About this task »
Each line, starting at the one with "Click Air Canada" and running to the end of the data below, is to be set down again exactly, both ends included; leave pictures out.

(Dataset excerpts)

==========

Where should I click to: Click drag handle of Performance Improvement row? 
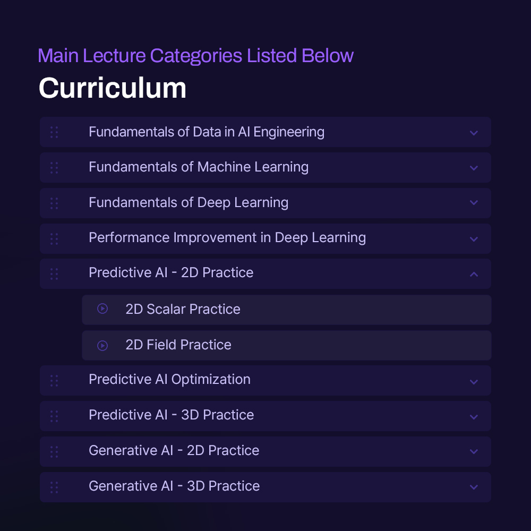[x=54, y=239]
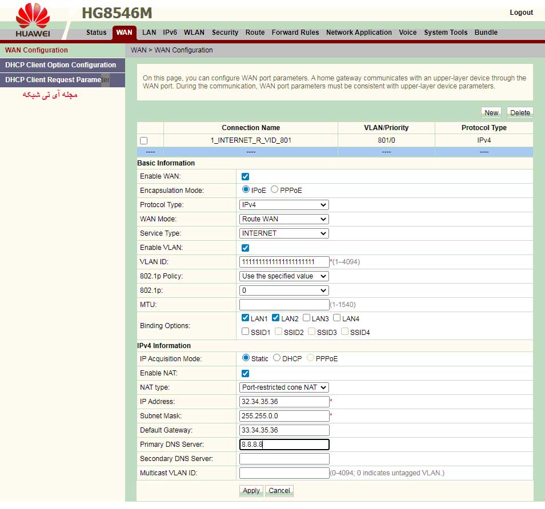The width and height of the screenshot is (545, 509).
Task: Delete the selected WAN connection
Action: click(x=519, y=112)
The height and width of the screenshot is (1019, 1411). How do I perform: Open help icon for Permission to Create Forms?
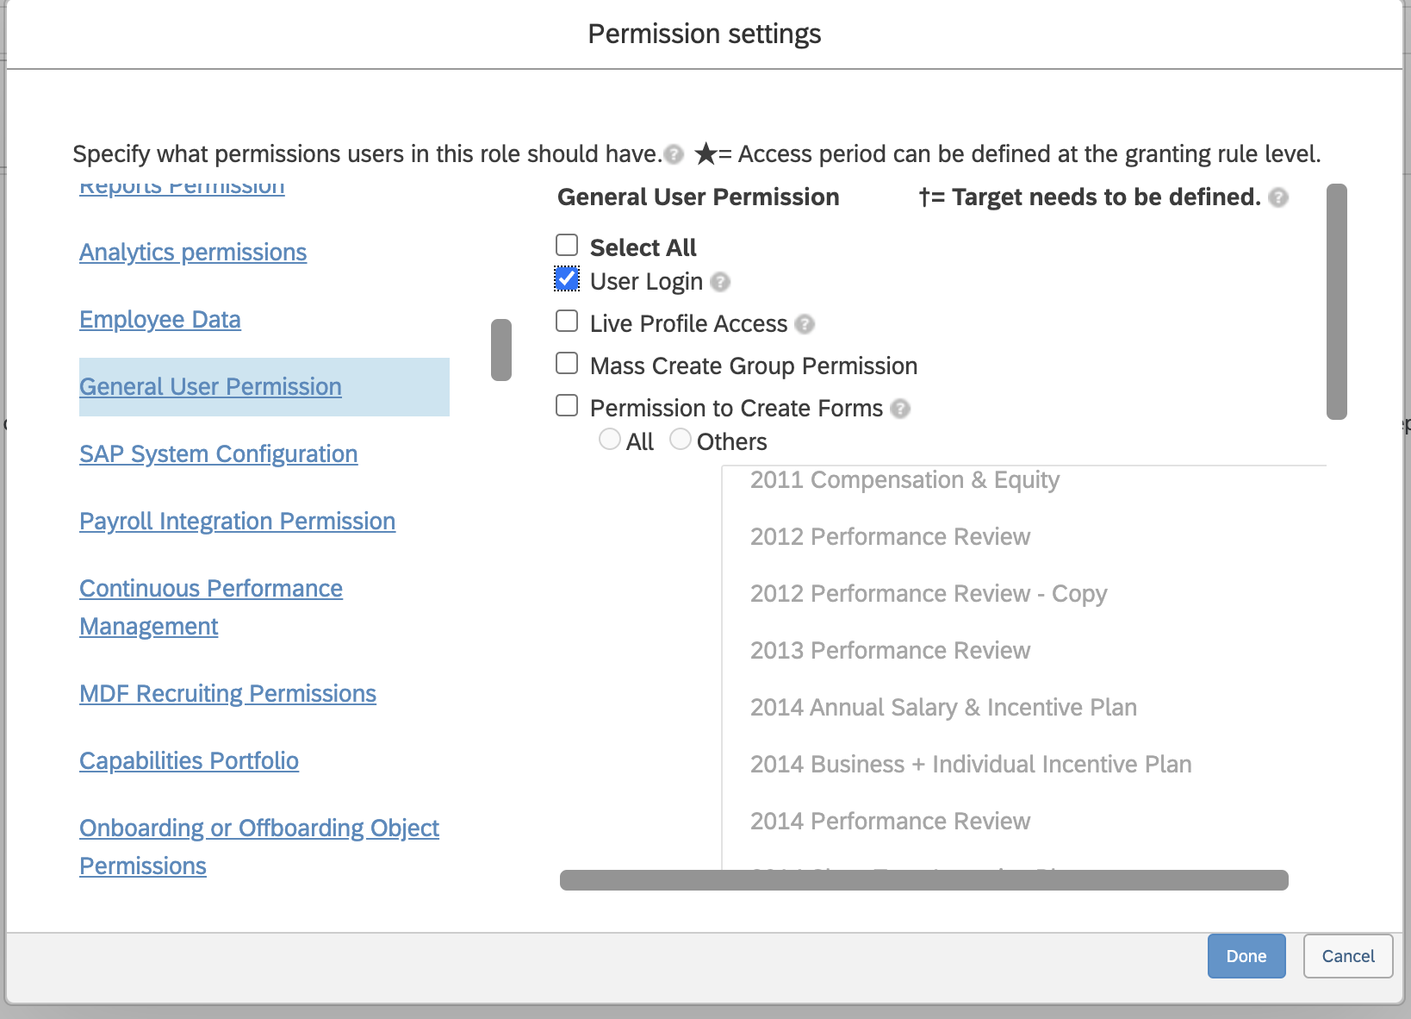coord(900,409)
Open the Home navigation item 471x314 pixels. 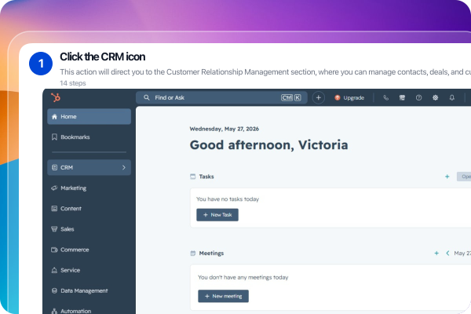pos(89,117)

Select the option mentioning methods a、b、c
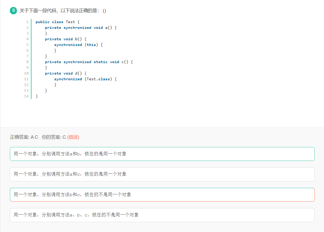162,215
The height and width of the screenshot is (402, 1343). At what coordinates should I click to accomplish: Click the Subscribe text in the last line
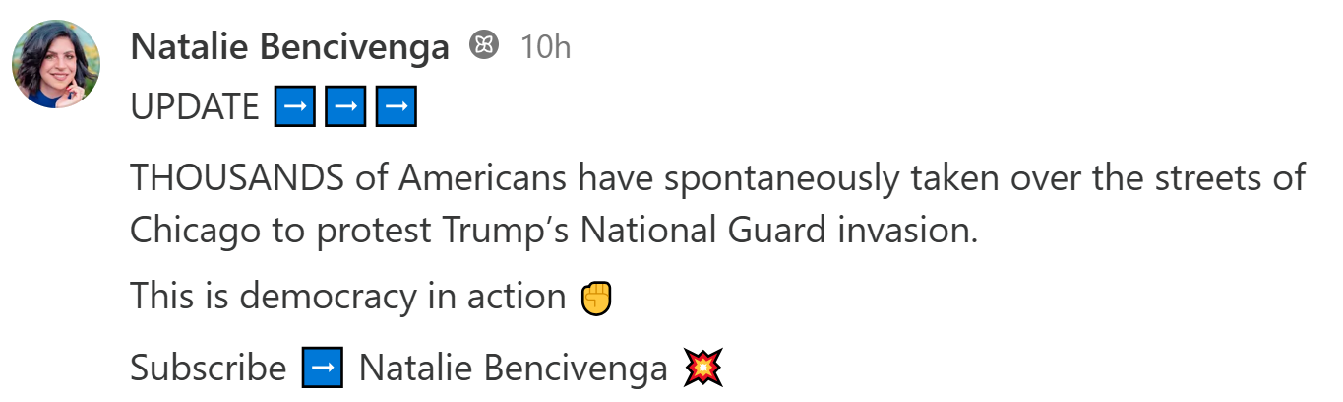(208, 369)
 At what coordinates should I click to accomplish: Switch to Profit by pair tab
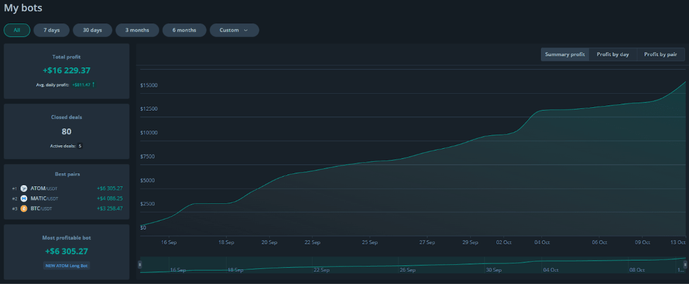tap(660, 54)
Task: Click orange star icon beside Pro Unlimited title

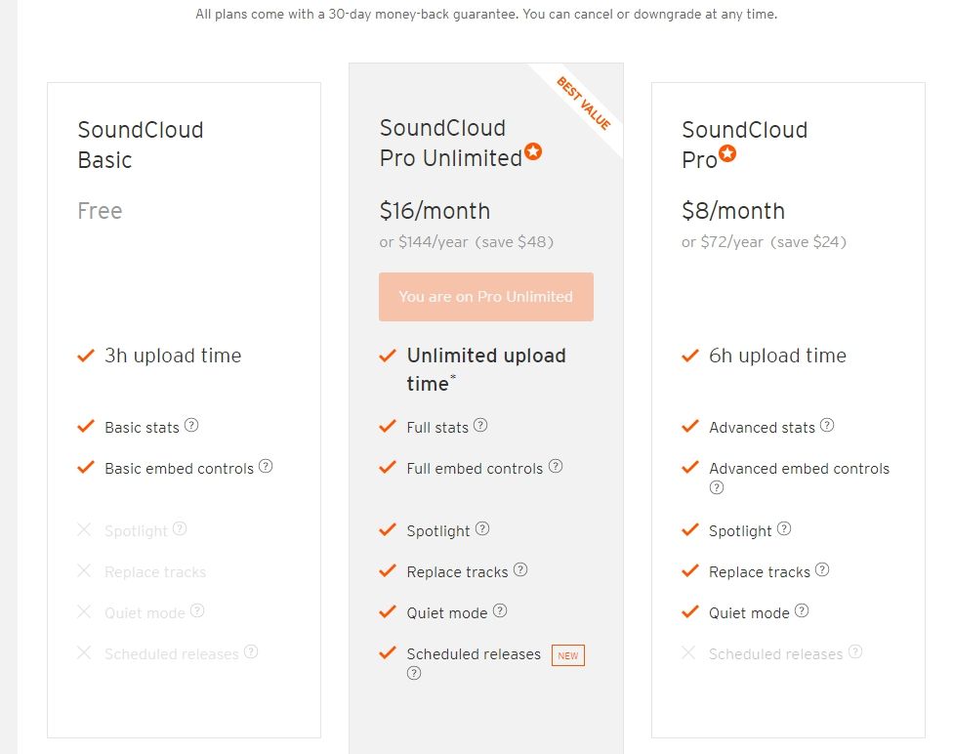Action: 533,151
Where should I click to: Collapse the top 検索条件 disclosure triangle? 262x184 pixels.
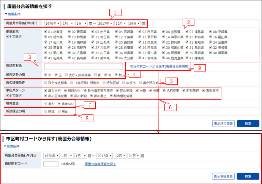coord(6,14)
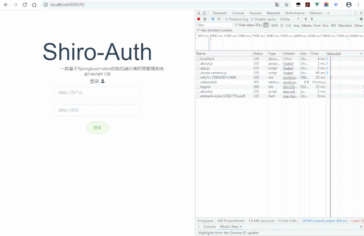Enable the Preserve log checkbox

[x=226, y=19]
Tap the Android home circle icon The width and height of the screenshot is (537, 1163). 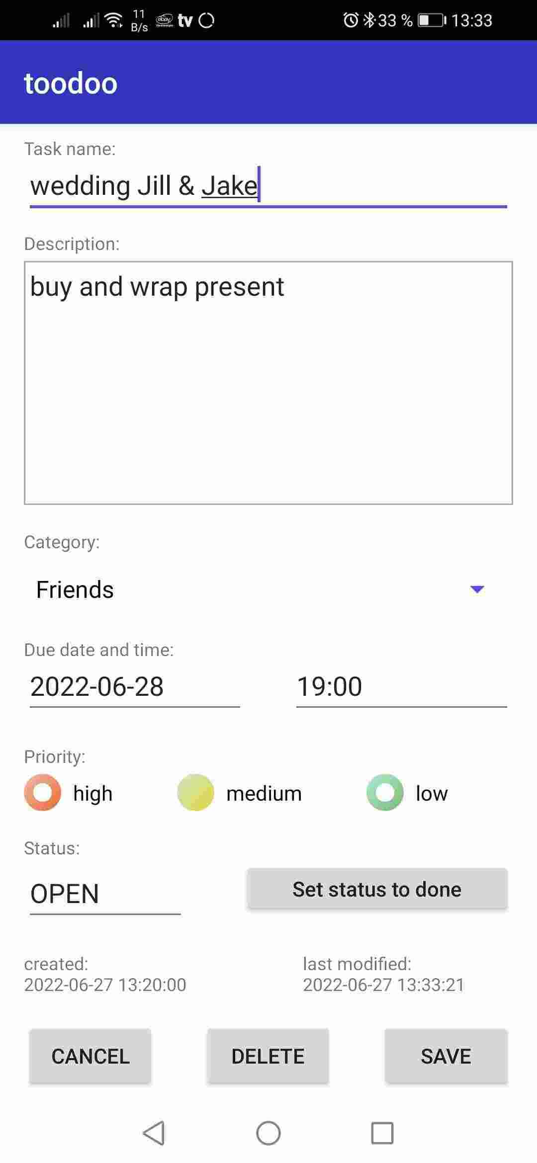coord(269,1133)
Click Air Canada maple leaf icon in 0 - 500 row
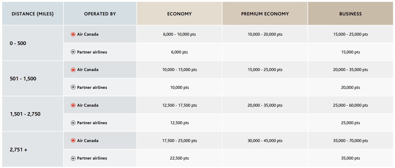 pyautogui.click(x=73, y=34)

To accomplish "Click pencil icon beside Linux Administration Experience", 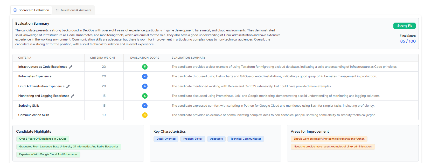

==========

Output of the exercise »
Click Air Canada maple leaf icon in 0 - 500 row
 pyautogui.click(x=73, y=34)

To accomplish "Click pencil icon beside Linux Administration Experience", 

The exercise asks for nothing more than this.